- **TASK STATEMENT**
Search the entries below for "agent" and copy each matching line.

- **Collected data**
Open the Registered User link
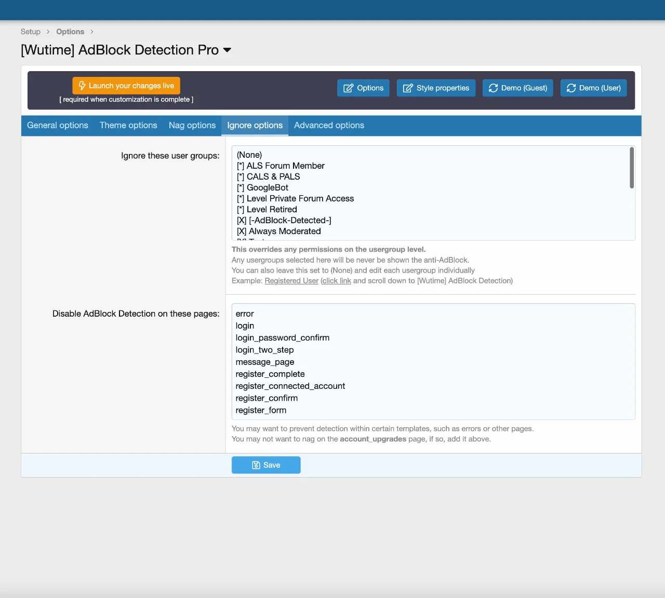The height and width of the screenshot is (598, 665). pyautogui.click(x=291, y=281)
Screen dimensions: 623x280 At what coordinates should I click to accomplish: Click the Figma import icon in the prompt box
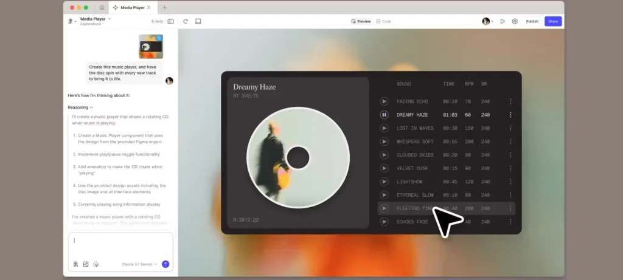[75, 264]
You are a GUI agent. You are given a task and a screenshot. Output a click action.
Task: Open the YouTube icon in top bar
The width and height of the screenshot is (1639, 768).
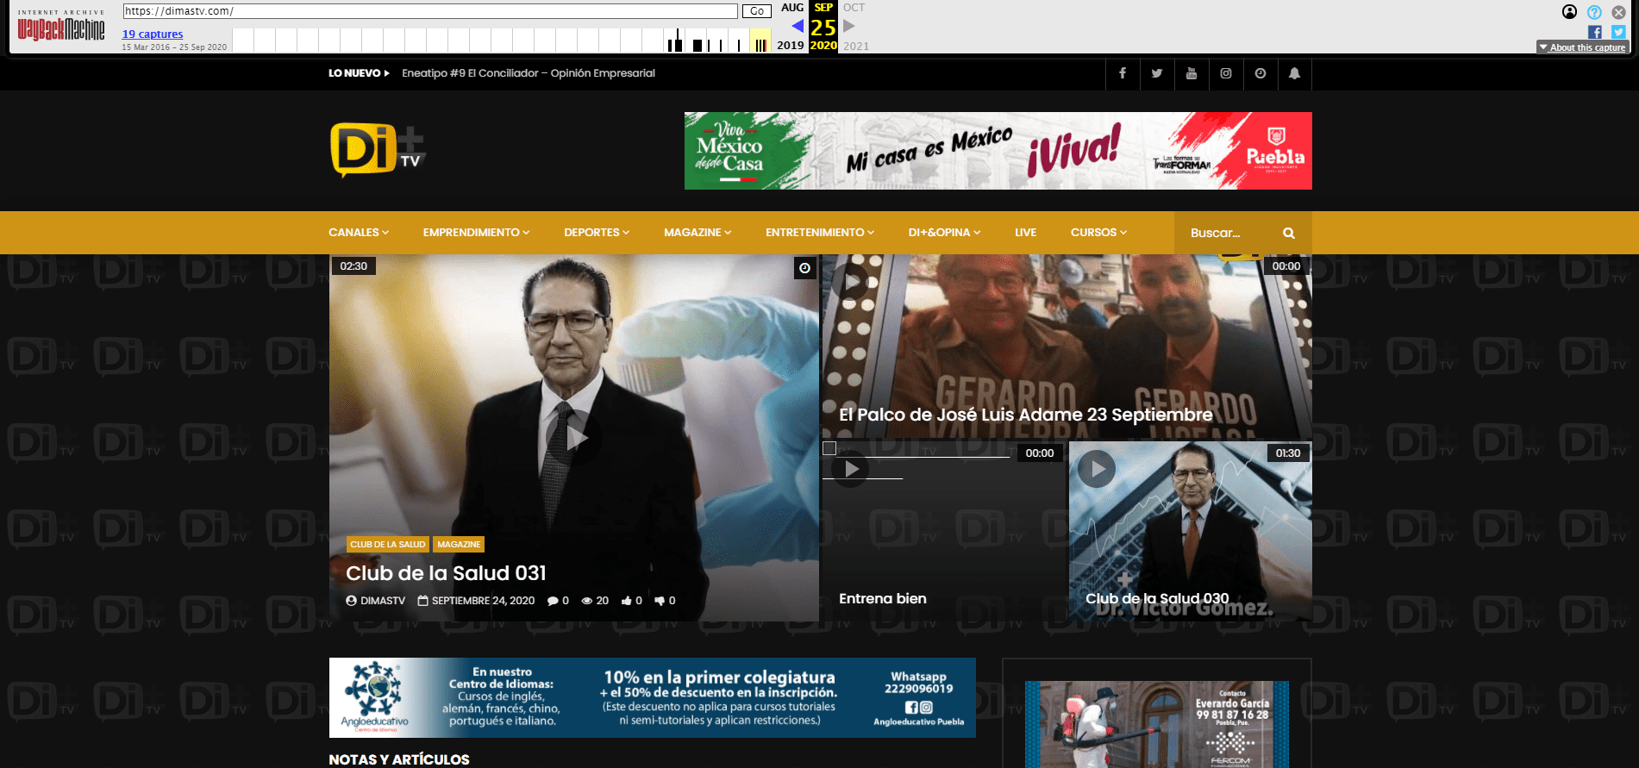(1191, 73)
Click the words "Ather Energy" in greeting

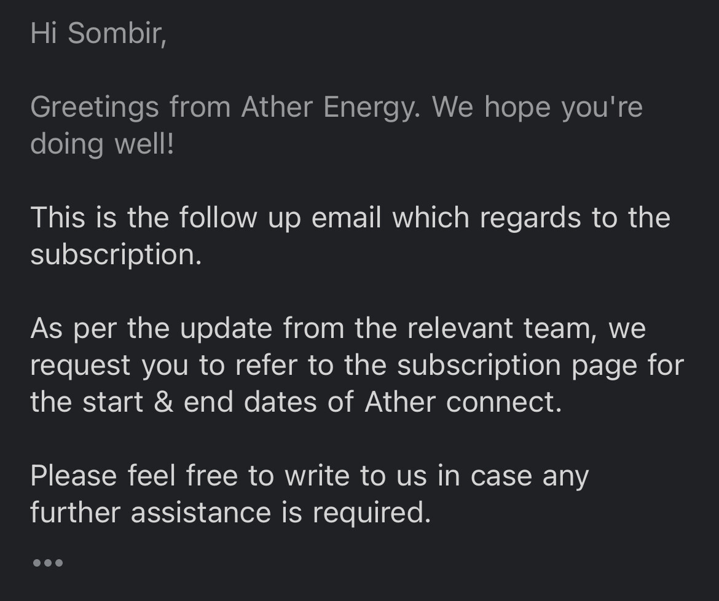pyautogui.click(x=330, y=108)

--

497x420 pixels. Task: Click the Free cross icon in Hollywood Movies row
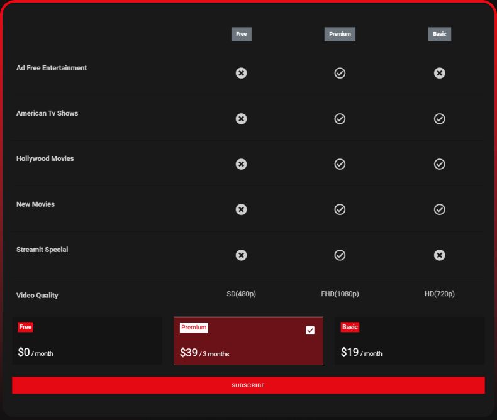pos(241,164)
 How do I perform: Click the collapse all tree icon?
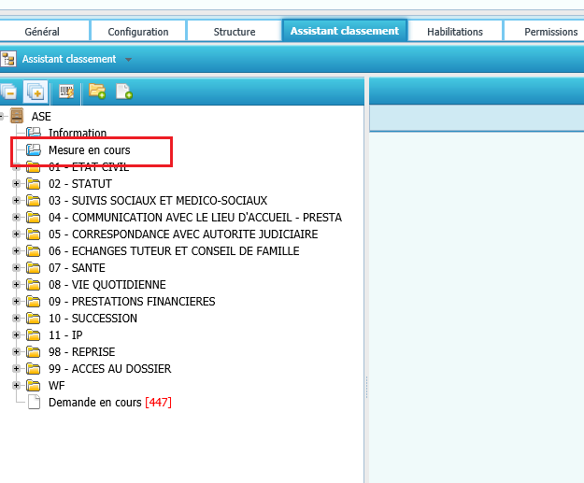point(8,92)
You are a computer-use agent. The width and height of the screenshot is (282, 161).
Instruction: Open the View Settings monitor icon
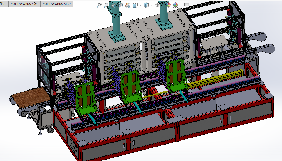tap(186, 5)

- **RESPONSE**
You are a GUI agent. You are given a task and a screenshot. Output a click action.
You are a computer-use agent. The width and height of the screenshot is (282, 161).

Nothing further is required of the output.